A propósito de los talleres sobre participación. Por José María Romero

Deseo ser radical. Espero serlo de raíz. Como ejercicio de autonomía individual y colectiva. También como continuación de la propuesta que pretende ser colectiva del Guadalmedina (hasta ahora lo ha sido en grado bastante reducido), o las de Palma-Palmilla y el edificio de Cabriel 27, y la reurbanización de la ctra. de Cádiz en Málaga.

En toda práctica de autonomía -para ejercer ésta es para lo que se plantea la participación en cualquier territorio (medio más población)-, la teoría y la práctica coinciden. La investigación no puede preceder nunca a la práctica, pues en una práctica de este tipo los medios y el fin coinciden. Se podría decir siempre que el fin es la acción de construir el medio (la práctica en el territorio); luego no hay fin (la teoría).

Tampoco pueden existir los expertos, y al menos, los únicos que pueden reclamarse expertos de verdad de un territorio o un espacio serían sus propios habitantes, nunca nadie de fuera.
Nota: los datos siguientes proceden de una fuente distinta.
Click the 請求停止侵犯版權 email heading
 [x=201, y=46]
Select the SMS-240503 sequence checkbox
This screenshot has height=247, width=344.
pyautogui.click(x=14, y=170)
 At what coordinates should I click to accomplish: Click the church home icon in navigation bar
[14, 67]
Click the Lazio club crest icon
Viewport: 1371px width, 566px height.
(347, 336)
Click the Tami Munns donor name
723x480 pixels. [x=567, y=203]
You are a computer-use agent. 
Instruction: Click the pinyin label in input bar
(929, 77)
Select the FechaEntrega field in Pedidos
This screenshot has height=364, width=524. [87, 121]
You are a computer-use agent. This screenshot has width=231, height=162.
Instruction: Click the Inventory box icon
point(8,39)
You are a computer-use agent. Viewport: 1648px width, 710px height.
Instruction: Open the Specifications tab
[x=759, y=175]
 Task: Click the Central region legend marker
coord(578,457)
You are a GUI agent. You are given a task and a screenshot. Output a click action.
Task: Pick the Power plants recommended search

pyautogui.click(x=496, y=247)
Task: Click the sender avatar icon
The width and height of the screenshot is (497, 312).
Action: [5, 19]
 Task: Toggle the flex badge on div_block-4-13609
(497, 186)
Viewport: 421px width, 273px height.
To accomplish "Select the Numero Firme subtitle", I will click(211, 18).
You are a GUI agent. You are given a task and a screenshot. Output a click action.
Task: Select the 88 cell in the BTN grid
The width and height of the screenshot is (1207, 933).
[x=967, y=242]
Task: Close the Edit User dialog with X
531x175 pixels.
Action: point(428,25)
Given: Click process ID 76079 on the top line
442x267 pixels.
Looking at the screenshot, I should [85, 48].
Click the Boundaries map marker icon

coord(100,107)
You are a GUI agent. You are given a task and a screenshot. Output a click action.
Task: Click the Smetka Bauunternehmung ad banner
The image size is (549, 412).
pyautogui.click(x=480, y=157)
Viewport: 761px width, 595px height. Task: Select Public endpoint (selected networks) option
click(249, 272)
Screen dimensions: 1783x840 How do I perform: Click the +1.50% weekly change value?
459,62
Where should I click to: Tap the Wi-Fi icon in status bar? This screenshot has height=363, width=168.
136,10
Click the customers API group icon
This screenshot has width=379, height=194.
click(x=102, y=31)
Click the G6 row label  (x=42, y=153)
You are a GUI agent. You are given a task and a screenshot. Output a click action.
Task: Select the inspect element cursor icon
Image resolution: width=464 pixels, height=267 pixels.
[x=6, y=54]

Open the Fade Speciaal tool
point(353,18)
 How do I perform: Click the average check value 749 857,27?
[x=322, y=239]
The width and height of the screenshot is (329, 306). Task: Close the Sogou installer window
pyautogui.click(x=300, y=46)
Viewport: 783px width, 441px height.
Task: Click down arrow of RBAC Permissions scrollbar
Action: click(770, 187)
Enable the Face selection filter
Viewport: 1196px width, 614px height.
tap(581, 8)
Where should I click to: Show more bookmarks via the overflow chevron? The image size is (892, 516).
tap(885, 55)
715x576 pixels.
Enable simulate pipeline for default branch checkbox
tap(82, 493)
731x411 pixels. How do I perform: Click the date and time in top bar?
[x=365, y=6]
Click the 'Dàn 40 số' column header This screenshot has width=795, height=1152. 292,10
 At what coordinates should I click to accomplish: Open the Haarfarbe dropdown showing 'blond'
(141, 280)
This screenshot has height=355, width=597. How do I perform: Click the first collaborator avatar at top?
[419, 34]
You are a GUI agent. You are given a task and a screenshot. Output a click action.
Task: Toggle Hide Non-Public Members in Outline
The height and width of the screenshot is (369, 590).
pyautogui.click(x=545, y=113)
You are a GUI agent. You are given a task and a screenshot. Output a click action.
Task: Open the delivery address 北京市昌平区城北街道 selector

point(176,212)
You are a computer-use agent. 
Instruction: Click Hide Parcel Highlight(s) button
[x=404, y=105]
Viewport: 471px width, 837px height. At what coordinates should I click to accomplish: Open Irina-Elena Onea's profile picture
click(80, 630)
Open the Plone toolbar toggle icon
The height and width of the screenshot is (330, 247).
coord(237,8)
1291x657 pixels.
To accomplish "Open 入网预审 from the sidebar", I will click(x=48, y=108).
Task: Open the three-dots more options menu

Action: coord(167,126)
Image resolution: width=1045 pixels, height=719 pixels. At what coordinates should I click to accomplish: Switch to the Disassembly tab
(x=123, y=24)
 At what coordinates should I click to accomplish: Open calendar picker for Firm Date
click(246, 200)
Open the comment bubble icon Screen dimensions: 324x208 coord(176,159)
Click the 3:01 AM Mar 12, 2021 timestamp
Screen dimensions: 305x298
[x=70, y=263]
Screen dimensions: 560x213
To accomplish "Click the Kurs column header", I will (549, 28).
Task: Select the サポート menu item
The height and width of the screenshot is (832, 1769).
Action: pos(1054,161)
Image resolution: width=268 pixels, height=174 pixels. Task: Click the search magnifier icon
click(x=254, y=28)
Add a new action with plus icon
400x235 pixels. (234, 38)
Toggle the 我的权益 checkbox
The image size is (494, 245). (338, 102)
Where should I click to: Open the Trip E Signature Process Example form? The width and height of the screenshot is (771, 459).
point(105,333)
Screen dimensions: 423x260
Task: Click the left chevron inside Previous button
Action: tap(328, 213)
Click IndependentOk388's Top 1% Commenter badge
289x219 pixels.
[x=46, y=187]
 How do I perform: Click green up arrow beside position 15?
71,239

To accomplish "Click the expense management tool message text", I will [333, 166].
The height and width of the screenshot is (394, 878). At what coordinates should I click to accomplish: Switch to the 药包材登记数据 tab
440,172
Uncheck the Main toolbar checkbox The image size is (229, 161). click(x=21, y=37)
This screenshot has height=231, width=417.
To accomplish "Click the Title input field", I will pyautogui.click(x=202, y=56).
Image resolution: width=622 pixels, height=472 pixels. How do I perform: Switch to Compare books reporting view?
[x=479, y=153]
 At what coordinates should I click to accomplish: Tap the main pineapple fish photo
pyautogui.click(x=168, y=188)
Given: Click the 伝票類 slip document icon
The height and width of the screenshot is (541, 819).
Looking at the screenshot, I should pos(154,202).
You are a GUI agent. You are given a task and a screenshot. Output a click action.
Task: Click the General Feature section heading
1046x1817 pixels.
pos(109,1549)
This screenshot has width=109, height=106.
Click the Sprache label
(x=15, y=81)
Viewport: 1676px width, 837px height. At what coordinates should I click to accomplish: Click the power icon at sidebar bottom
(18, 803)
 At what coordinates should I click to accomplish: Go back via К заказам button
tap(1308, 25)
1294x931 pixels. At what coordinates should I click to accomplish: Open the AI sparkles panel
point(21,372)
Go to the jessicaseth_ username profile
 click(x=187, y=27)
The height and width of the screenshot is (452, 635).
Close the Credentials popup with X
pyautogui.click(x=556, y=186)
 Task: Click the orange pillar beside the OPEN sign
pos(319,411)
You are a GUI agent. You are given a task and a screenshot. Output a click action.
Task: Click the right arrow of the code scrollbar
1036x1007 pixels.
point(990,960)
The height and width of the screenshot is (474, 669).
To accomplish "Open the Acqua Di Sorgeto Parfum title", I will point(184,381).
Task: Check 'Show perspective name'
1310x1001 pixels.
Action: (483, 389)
Si no, estos se comportarían como heterónomos (la base del fascismo). No puede haber representación. Sólo presentación, democracia radical, democracia real ya.

En todo caso, es literal, la teoría sirve para aumentar los currículos de los ponentes, y únicamente con vistas a la universidad (lo digo como profesor de la UGR), pues nunca será útil para realizar, facilitar o cuanto menos servir de apoyo a una acción local, real y concreta, dictando métodos decididos fuera del territorio. El teórico o técnico sirve en la medida en que se desmonta y se convierte en habitante, es, decir, se implica prácticamente. La teoría sólo alimenta a los teóricos.

Para Cornelius Castoriadis no existe criterio científico válido que permita facilitar una práctica de autonomía. Es la única teoría que habría que entender; si es que a la ausencia de teoría se le pudiese llamar teoría. Por tanto, separar la teoría de la práctica es un gravísimo error conceptual y práctico (de quienes no han ejercido prácticas de autonomía de verdad), que como afirma Castoriadis, “o es de ignorantes o es de impostores”.

Igual que a nadar se aprende nadando, sólo se puede aprender a participar, participando, y a ser libre, ejerciendo prácticas de autonomía. Creo sinceramente que si no se entiende esta crítica radical, hablaríamos lenguajes diferentes, y nuestras preocupaciones también lo serían.